((

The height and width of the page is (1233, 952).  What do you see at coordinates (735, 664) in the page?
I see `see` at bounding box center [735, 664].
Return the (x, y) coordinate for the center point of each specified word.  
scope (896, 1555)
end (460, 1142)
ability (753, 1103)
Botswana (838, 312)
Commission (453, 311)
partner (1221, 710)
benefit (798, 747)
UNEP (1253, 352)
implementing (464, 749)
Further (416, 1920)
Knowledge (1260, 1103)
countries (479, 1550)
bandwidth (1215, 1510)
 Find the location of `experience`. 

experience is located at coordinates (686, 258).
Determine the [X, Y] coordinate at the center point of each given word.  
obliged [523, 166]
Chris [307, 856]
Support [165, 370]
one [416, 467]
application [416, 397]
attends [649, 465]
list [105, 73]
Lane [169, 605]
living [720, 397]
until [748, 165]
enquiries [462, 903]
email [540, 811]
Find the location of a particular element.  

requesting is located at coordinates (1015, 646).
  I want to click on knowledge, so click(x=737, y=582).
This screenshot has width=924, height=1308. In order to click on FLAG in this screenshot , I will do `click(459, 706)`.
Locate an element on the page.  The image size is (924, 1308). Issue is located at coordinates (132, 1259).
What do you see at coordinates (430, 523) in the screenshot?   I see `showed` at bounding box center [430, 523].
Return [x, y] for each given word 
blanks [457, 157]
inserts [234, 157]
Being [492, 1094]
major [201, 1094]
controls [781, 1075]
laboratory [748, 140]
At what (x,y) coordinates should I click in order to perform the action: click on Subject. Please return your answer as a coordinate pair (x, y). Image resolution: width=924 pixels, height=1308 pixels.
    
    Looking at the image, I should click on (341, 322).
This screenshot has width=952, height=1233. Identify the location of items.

))

Exercise instructions | Format each line of the material above as a JSON list of strings, with one string per line and blank lines omitted.

Answer to this exercise |
[
  "The height and width of the page is (1233, 952).  What do you see at coordinates (735, 664) in the page?",
  "I see `see` at bounding box center [735, 664].",
  "Return the (x, y) coordinate for the center point of each specified word.  ",
  "scope (896, 1555)",
  "end (460, 1142)",
  "ability (753, 1103)",
  "Botswana (838, 312)",
  "Commission (453, 311)",
  "partner (1221, 710)",
  "benefit (798, 747)",
  "UNEP (1253, 352)",
  "implementing (464, 749)",
  "Further (416, 1920)",
  "Knowledge (1260, 1103)",
  "countries (479, 1550)",
  "bandwidth (1215, 1510)",
  " Find the location of `experience`. ",
  "experience is located at coordinates (686, 258).",
  "Determine the [X, Y] coordinate at the center point of each given word.  ",
  "obliged [523, 166]",
  "Chris [307, 856]",
  "Support [165, 370]",
  "one [416, 467]",
  "application [416, 397]",
  "attends [649, 465]",
  "list [105, 73]",
  "Lane [169, 605]",
  "living [720, 397]",
  "until [748, 165]",
  "enquiries [462, 903]",
  "email [540, 811]",
  "Find the location of a particular element.  ",
  "requesting is located at coordinates (1015, 646).",
  "  I want to click on knowledge, so click(x=737, y=582).",
  "This screenshot has width=924, height=1308. In order to click on FLAG in this screenshot , I will do `click(459, 706)`.",
  "Locate an element on the page.  The image size is (924, 1308). Issue is located at coordinates (132, 1259).",
  "What do you see at coordinates (430, 523) in the screenshot?   I see `showed` at bounding box center [430, 523].",
  "Return [x, y] for each given word ",
  "blanks [457, 157]",
  "inserts [234, 157]",
  "Being [492, 1094]",
  "major [201, 1094]",
  "controls [781, 1075]",
  "laboratory [748, 140]",
  "At what (x,y) coordinates should I click in order to perform the action: click on Subject. Please return your answer as a coordinate pair (x, y). Image resolution: width=924 pixels, height=1308 pixels.",
  "    Looking at the image, I should click on (341, 322).",
  "This screenshot has width=952, height=1233. Identify the location of items."
]